→ **Aufgabe**:
Wer hat laut dem Auszug über Studiengebühren die Debatte um Zulassungsbeschränkungen und Studiengebühren losgetreten?

→ **Auszug**:
════════════════
Studiengebühren
Fehler machen bekanntlich bestenfalls dann einen Sinn, wenn man daraus lernt. Die SPÖ scheint den Fehler, die Studiengebühren unter Gusenbauer zunächst weiter toleriert zu haben, demnach völlig umsonst gemacht zu haben. Jedenfalls platzt die Aussage, dass diverse führende SPÖ-Politiker Studiengebühren nicht (mehr) ablehnen (siehe etwa bei Der Standard) mitten in die von Wissenschaftsministerin Karl (ÖVP) losgetretene Debatte um Zulassungsbeschränkungen und Studiengebühren. Häupl und Kräuter bereiten damit einer unsäglichen Debatte über die Frage der Einschränkung des Hochschulzugangs den Weg; einer Debatte, in der die SPÖ nur verlieren kann, da sie gegen die eigene Programmatik gerichtet ist.
════════════════
→ **Datenauszug**:
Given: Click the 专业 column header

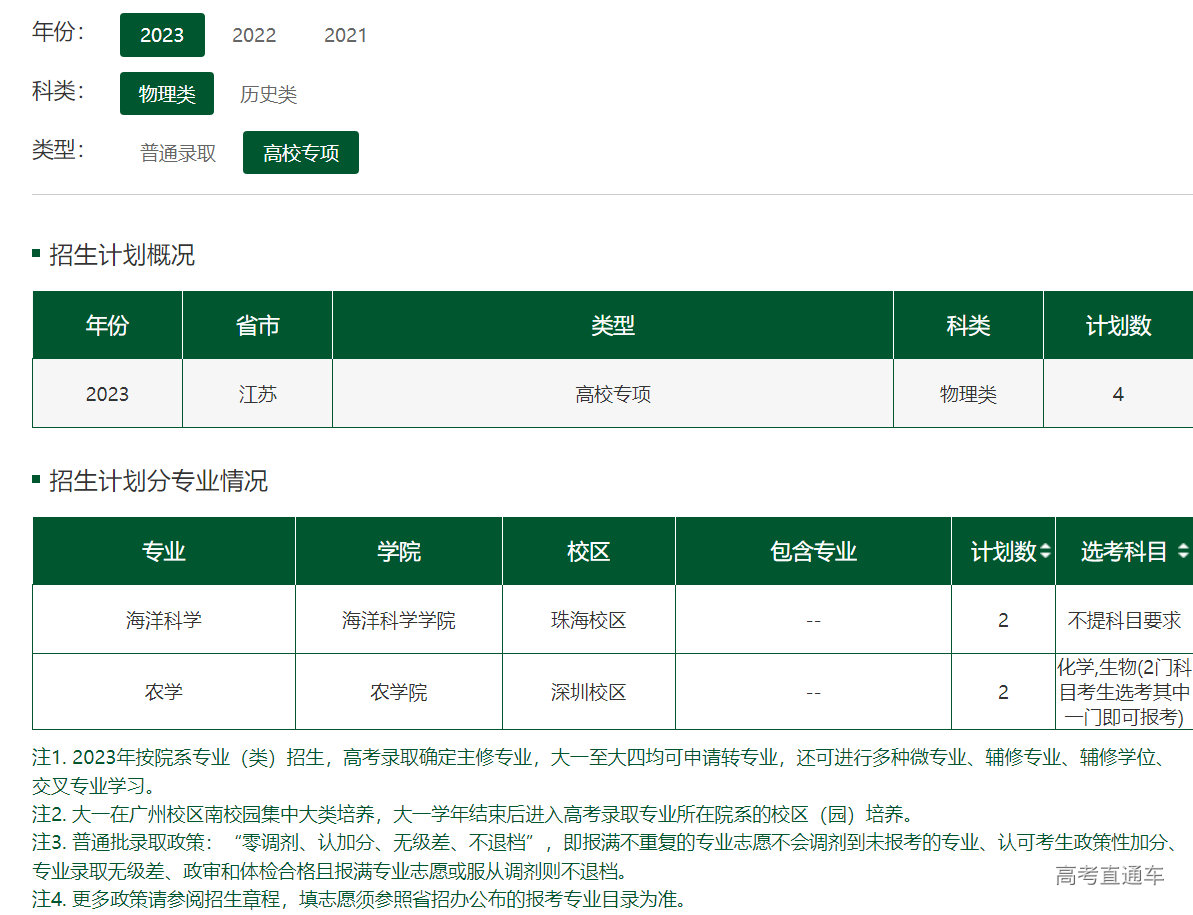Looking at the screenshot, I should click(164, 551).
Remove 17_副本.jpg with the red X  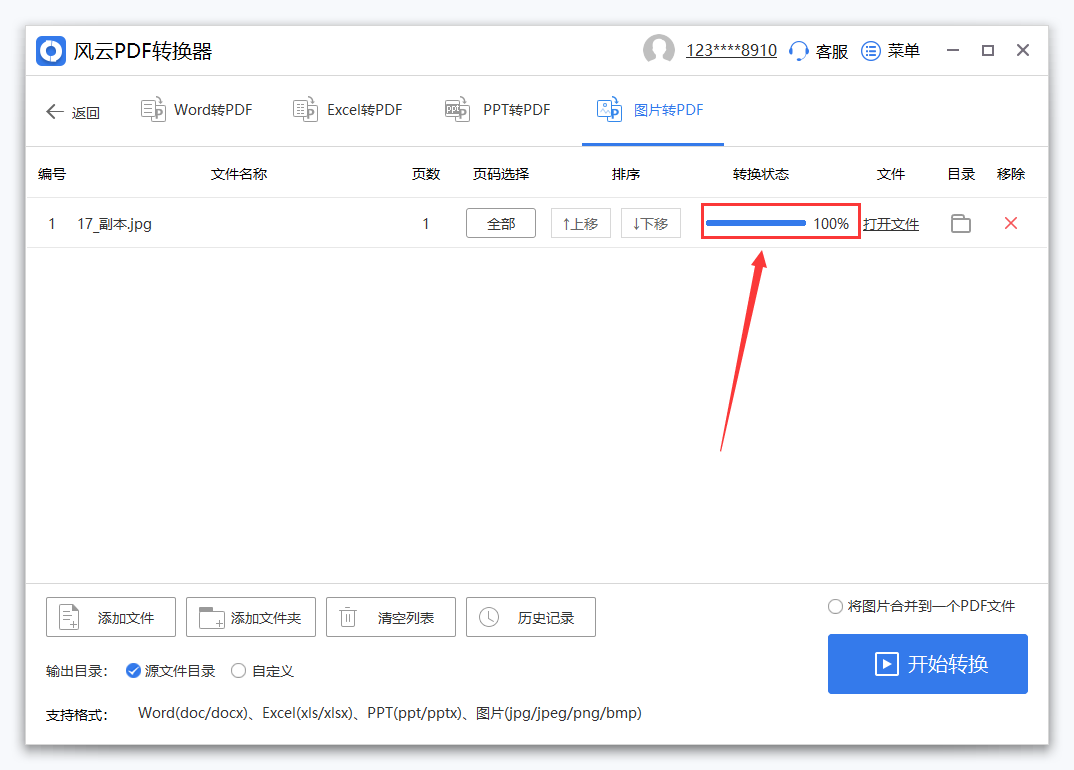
════════════════
→ **Lösung**:
Wissenschaftsministerin Karl (ÖVP).